## [Required action]
Output, exactly and in full, only the lines from the one containing "Where should I" to the last line of the data. Pictures should not appear.

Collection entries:

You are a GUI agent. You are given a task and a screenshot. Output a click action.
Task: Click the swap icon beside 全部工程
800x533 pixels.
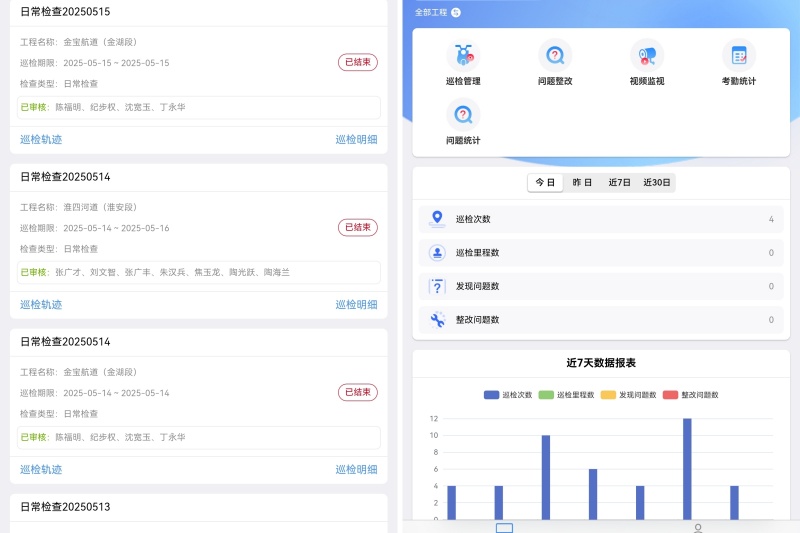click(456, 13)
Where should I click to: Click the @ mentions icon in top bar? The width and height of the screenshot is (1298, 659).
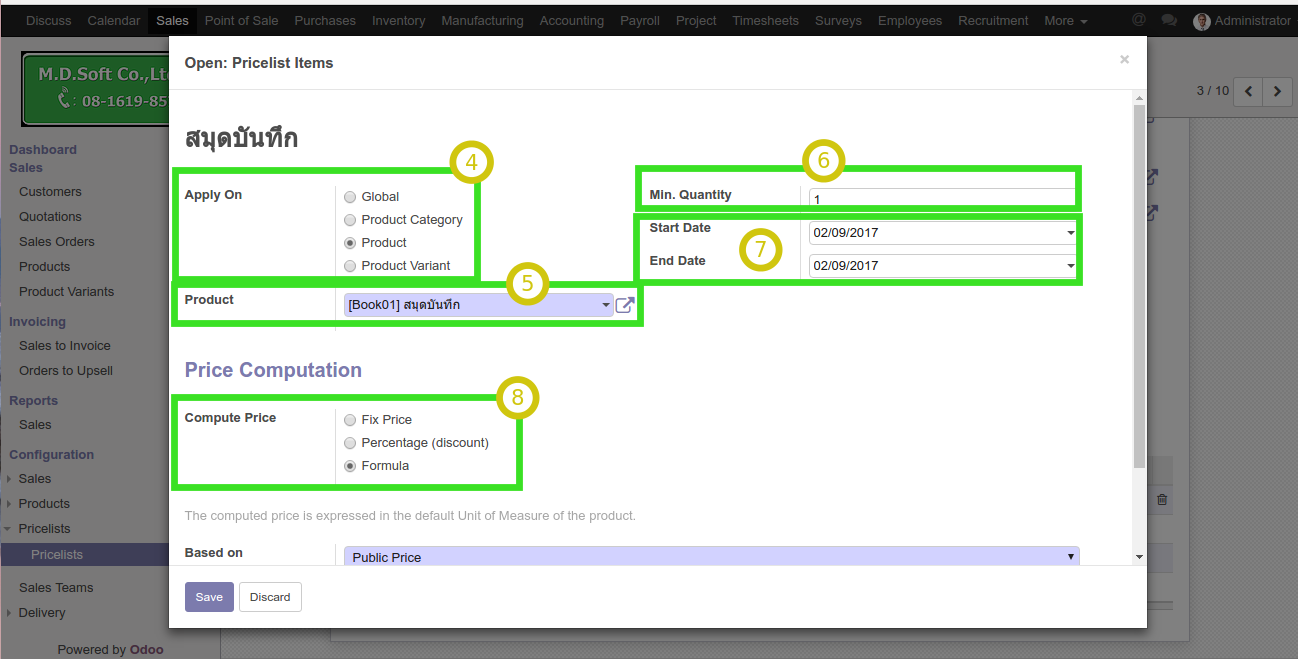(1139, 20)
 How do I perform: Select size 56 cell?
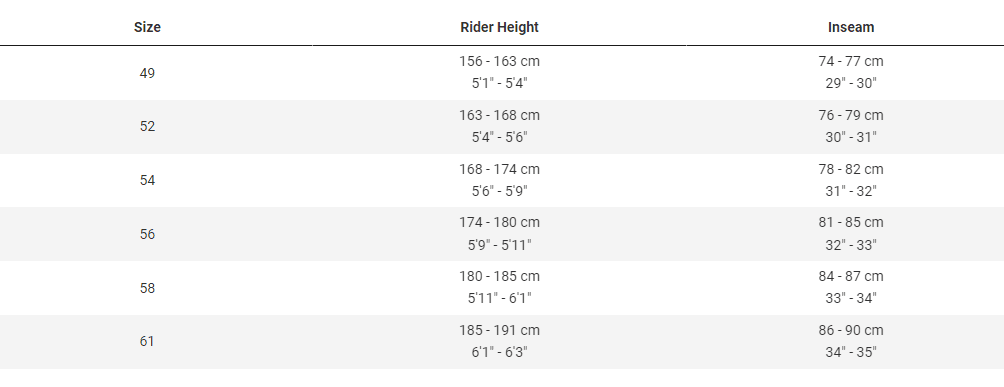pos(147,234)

## [Solution to this problem]
Where should I click to: Click the @ mentions icon in top bar? The width and height of the screenshot is (1298, 659).
(1139, 20)
 How do I perform: Select size 56 cell?
pos(147,234)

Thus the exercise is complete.